Chairperson of the Population, Resources and Environment Committee of the Chinese People's Political Consultative Conference
- In office 16 March 2018 – 13 March 2023
- Preceded by: Jia Zhibang
- Succeeded by: Che Jun

Director of the Development Research Center of the State Council
- In office April 2011 – May 2019
- Premier: Wen Jiabao Li Keqiang
- Preceded by: Zhang Yutai
- Succeeded by: Lu Hao

Party Branch Secretary of the Development Research Center of the State Council
- In office July 2010 – March 2011
- Preceded by: Zhang Yutai
- Succeeded by: Liu He

Personal details
- Born: August 1953 (age 72) Feng County, Jiangsu, China
- Party: Chinese Communist Party
- Alma mater: Shanghai Open University Central Party School of the Chinese Communist Party

Military service
- Allegiance: People's Republic of China
- Branch/service: People's Liberation Army Ground Force
- Years of service: 1970–1976

Chinese name
- Simplified Chinese: 李伟
- Traditional Chinese: 李偉

Standard Mandarin
- Hanyu Pinyin: Lǐ Wěi

= Li Wei (politician, born 1953) =

Chinese politician

Li Wei (李伟; born August 1953) is a Chinese politician who served as director of the Development Research Center of the State Council between 2011 and 2019.

He was a member of the 18th Central Committee of the Chinese Communist Party and a representative of the 19th National Congress of the Chinese Communist Party. He was a member of the Standing Committee of the 13th Chinese People's Political Consultative Conference.

SUPPLIED INFORMATION:
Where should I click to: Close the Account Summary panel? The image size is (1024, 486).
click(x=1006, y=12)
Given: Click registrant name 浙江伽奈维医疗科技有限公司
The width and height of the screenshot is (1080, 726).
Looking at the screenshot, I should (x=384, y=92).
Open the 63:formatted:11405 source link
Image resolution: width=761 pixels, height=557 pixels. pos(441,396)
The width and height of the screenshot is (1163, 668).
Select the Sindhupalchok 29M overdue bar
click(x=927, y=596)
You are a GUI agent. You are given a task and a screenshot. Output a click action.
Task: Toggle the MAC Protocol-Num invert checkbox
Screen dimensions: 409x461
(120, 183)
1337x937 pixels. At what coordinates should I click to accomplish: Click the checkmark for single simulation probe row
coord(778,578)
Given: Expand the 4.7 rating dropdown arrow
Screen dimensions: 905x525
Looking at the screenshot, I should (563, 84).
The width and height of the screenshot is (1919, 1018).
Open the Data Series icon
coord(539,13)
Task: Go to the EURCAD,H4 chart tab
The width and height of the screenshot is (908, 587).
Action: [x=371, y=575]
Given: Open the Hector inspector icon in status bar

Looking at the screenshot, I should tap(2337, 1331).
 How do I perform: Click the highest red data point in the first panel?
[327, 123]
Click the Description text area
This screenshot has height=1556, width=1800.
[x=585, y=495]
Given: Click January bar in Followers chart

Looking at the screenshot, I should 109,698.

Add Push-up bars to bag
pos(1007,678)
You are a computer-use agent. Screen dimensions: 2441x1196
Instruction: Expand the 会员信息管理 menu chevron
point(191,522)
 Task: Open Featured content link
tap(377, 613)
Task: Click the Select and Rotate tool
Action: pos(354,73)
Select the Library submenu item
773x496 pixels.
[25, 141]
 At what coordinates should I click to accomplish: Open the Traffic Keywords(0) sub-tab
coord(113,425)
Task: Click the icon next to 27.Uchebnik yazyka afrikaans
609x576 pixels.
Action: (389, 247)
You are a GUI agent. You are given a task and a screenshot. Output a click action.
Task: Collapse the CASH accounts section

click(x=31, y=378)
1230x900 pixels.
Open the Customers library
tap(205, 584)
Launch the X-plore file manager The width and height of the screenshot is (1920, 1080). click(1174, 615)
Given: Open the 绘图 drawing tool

CHALLENGES:
(A) Duplicate the part of the Li Wei article that opens with the words containing "Chinese name" and closes with "Political Consultative Conference.".
(B) Pick up the Li Wei article at its last sentence and continue it.

RESPONSES IN ORDER:
(A)
Chinese name
- Simplified Chinese: 李伟
- Traditional Chinese: 李偉

Standard Mandarin
- Hanyu Pinyin: Lǐ Wěi

= Li Wei (politician, born 1953) =

Chinese politician

Li Wei (李伟; born August 1953) is a Chinese politician who served as director of the Development Research Center of the State Council between 2011 and 2019.

He was a member of the 18th Central Committee of the Chinese Communist Party and a representative of the 19th National Congress of the Chinese Communist Party. He was a member of the Standing Committee of the 13th Chinese People's Political Consultative Conference.

(B)
==Biography==
Li was born in Feng County, Jiangsu, in August 1953. He graduated from Shanghai Television University (now Shanghai Open University) and the Central Party School of the Chinese Communist Party. During the Down to the Countryside Movement, he became a sent-down youth in March 1969, and soon joined the People's Liberation Army (PLA) in December 1970. Beginning in April 1976, he served in several posts in Shanghai Chemical Import and Export Corporation, including clerk, deputy section chief, secretary of the Communist Youth League of China.

Li joined the Chinese Communist Party (CCP) in April 1973, and got involved in politics in January 1985, when he was appointed an official in the Economic Cadre Division of Organization Department of CCP Shanghai Municipal Committee. Three years later, he became secretary of the General Office of Shanghai Municipal People's Government and CPC Shanghai Municipal Committee.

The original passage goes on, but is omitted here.